AI Sell-Off Persists: Which Tech Stocks Can Break Through? Wall Street Strategists Weigh In

Stock News03-02

In February, investors withdrew from technology stocks, with concerns that artificial intelligence (AI) could disrupt traditional industries triggering market volatility. The Nasdaq Composite Index fell more than 4% over the past month. However, Wall Street strategists believe significant divergence within the tech sector is imminent in the short term.

Nancy Tengler, CEO of Laffer Tengler Investments, highlighted a stark contrast between the earnings reports of two companies: NVIDIA Corp. (NVDA.US), which her firm holds, and Salesforce, Inc. (CRM.US), which it does not. Tengler views the roughly 5% pullback in NVIDIA's stock following its quarterly report last Wednesday, coupled with its sideways trend this year, as a buying opportunity. She pointed out that hyperscale companies like Microsoft Corporation (MSFT.US), Meta Platforms, Inc. (META.US), Amazon.com, Inc. (AMZN.US), and Alphabet Inc. (GOOGL.US) are projected to invest approximately $650 billion this year in building AI data centers powered by NVIDIA's chips, suggesting its current valuation remains attractive. "The signal we are getting from all the supercomputing players is that computing power is in short supply, and that is the source of revenue growth," Tengler explained. "One company's capital expenditure is another company's revenue—NVIDIA is the latter."

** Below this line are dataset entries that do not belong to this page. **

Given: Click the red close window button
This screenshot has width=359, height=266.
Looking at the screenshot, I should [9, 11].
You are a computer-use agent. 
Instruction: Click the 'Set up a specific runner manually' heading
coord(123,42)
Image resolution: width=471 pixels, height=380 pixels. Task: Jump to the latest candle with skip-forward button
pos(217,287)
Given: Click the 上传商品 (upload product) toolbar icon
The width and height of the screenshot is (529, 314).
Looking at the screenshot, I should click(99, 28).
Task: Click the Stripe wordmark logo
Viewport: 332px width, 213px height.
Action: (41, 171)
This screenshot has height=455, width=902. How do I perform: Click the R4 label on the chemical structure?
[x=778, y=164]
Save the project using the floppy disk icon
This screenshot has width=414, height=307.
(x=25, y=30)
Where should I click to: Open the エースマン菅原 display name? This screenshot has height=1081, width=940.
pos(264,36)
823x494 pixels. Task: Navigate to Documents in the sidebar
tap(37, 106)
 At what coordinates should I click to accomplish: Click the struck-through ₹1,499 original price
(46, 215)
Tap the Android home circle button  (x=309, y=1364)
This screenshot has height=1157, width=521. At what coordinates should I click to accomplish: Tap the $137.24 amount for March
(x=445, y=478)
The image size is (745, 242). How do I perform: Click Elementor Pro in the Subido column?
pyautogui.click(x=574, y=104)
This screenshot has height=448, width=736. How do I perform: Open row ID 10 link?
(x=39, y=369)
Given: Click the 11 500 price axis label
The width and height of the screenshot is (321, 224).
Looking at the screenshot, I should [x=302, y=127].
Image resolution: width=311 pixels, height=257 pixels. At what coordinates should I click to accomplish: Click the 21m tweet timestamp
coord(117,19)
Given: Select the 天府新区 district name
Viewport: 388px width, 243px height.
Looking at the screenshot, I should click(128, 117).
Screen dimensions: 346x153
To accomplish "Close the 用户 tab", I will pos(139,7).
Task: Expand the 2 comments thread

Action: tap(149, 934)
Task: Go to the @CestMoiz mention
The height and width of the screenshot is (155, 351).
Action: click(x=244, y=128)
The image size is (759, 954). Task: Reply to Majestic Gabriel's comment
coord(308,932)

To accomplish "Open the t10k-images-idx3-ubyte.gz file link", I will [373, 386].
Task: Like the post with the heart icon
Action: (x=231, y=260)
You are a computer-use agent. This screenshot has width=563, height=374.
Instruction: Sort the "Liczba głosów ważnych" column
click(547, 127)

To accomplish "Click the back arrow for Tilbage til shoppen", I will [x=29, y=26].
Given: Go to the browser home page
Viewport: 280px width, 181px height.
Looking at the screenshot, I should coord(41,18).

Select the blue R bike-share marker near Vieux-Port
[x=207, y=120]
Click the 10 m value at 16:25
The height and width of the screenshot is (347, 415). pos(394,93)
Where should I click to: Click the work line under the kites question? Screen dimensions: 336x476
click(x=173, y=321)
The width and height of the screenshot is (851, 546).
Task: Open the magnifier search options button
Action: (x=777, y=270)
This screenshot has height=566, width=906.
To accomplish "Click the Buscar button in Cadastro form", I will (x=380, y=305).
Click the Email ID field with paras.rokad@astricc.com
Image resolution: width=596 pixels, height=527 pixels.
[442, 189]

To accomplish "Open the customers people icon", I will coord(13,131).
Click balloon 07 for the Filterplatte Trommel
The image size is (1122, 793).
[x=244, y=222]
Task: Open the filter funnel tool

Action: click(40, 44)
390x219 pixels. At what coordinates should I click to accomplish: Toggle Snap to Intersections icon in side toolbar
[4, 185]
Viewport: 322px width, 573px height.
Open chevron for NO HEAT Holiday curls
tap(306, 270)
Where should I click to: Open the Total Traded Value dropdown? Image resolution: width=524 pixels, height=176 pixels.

In contrast, regarding Salesforce, Tengler revealed her firm had previously held the stock but sold its position long ago. "We don't see a growth trajectory," she stated plainly, adding that "there are better choices in the market." In fact, many investors have recently begun questioning whether clients of Software-as-a-Service (SaaS) companies might shift towards developing their own solutions using large language model AI tools like Anthropic's Claude Code, thereby reducing their reliance on providers like Salesforce.

More critically, if AI enhances productivity and reduces workforce size, it could directly impact the software industry's traditional "per-seat" pricing model. "Selling software per seat is inherently linked to the job market," Tengler analyzed. "Therefore, we have chosen to allocate capital to other areas." Goldman Sachs economists predict the unemployment rate will rise from 4.3% to 4.5% this year, noting increasing risks of job displacement due to the accelerated adoption of AI.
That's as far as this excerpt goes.